The outdated, mainframe-based accounts payable system was holding up timely payment for internal fees like loan appraisals, legal fees and expenses with Federal Express, UPS, and office supply and equipment companies. Things were so bad that hard copies of expense reports had to be shipped between branches and the head office.

"We were using a 10-year-old accounting system that was not meeting our needs," said Kristy Allen, vice president of financial accounting and reporting at BOKF. "We had a hard time keeping up with invoice processing with a system that couldn't support the company's growth, and it was getting ugly."

At times, invoices were claimed to be mailed or faxed, but were actually lost or thrown away. As employees called for payment update information, they were placed on a waiting list. "There was a significant delay in the invoice approval processing cycle, a loss of control between branches and the central bank, and this process was consuming an amazing amount of time," Allen said.

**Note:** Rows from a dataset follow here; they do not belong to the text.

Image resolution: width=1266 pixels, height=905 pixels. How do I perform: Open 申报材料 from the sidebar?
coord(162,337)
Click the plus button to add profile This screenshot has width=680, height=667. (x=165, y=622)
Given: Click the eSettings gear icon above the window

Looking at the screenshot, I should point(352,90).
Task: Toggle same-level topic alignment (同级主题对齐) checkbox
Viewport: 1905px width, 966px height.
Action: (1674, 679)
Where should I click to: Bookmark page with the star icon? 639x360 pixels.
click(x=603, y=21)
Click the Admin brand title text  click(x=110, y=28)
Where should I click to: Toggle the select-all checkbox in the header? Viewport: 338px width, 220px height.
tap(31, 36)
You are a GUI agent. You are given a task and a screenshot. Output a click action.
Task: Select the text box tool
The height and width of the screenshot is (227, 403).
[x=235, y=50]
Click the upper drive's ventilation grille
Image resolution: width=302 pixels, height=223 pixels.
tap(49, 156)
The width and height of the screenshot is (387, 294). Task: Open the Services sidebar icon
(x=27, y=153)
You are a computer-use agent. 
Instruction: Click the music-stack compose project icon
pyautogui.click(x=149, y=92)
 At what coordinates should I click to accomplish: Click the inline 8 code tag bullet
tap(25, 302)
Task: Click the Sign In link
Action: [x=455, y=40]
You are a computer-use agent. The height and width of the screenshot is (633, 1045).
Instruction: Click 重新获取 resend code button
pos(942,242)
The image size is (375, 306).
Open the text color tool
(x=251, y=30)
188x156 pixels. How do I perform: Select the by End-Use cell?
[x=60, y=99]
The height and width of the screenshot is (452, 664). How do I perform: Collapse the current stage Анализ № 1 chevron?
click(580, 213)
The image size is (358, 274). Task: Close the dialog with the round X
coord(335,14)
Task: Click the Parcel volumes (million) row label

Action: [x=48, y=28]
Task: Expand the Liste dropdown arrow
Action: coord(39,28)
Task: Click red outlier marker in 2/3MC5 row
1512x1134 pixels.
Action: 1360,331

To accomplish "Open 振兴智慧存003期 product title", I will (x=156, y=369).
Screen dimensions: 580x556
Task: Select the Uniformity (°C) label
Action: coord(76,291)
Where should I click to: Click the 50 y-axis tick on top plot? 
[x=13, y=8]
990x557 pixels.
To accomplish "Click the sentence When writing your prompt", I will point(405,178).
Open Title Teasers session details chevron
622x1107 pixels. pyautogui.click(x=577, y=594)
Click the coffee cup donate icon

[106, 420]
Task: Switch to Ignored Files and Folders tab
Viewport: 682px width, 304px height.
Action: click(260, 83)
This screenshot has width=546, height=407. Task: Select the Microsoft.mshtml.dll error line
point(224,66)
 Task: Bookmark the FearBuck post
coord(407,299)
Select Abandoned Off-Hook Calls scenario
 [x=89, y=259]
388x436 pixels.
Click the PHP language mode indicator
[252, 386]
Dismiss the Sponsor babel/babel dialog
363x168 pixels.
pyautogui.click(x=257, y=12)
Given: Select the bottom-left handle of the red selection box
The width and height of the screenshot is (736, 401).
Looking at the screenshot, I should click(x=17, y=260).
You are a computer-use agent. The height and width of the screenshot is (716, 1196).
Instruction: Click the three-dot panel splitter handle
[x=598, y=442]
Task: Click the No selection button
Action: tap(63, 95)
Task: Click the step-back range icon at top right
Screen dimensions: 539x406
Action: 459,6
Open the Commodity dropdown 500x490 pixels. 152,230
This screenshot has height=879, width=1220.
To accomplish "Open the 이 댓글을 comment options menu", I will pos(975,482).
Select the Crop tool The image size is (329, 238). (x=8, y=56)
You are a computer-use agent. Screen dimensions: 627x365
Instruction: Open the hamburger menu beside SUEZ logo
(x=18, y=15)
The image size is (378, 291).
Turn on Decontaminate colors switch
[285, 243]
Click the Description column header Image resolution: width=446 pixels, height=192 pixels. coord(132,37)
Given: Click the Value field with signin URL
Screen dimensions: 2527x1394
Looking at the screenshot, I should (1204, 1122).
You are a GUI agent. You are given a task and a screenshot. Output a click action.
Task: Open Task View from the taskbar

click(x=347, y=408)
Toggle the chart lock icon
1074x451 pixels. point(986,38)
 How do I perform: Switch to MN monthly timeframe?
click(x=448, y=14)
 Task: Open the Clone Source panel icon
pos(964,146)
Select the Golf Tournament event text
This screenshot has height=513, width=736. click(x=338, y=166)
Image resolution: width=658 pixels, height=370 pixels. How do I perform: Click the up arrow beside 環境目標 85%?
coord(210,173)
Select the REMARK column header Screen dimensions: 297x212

In 1998, as part of its Y2K preparations, BOKF began investigating a new accounts payable system that would provide centralized accounting and use the Internet to post document images online, enabling managers to access them electronically.

In 1999, the company installed an automated core accounts payable system from AXS-One, and a year later installed AXS Desk module, a Web interface that uses workflow and imaging to manage the flow of data to all branches.

Results were immediate and dramatic. "In 1998, we processed 3,500 invoices monthly with the old system, but by mid-2001, we were processing close to 9,000 invoices per month electronically, with the same three employees in accounting that struggled with the paper-based system," Allen said. The system paid itself back in two years, she said.

After being scanned and electronically posted, invoices are distributed to the appropriate manager via BOKF's intranet. Upon approval, invoices are sent back to the accounts payable system, which cuts a check, and then to the general ledger system, which records the payment. The entire process is managed by the system's workflow component.

Today, the system electronically supports internal invoice processing between BOKF's 114 branches. The move to a browser-based financial management system has enabled BOKF to reduce processing time and labor costs without having to hire additional staff.

The system has chopped BOKF's average time to process an invoice from 40 days to five. "That equates to an 85 percent increase in control over payment processes, without increasing operating expenses," Allen said.

The next step is encouraging vendors to electronically send invoices directly to the approving manager via Excel files. The initial stages of that project are scheduled to begin shortly, Allen said.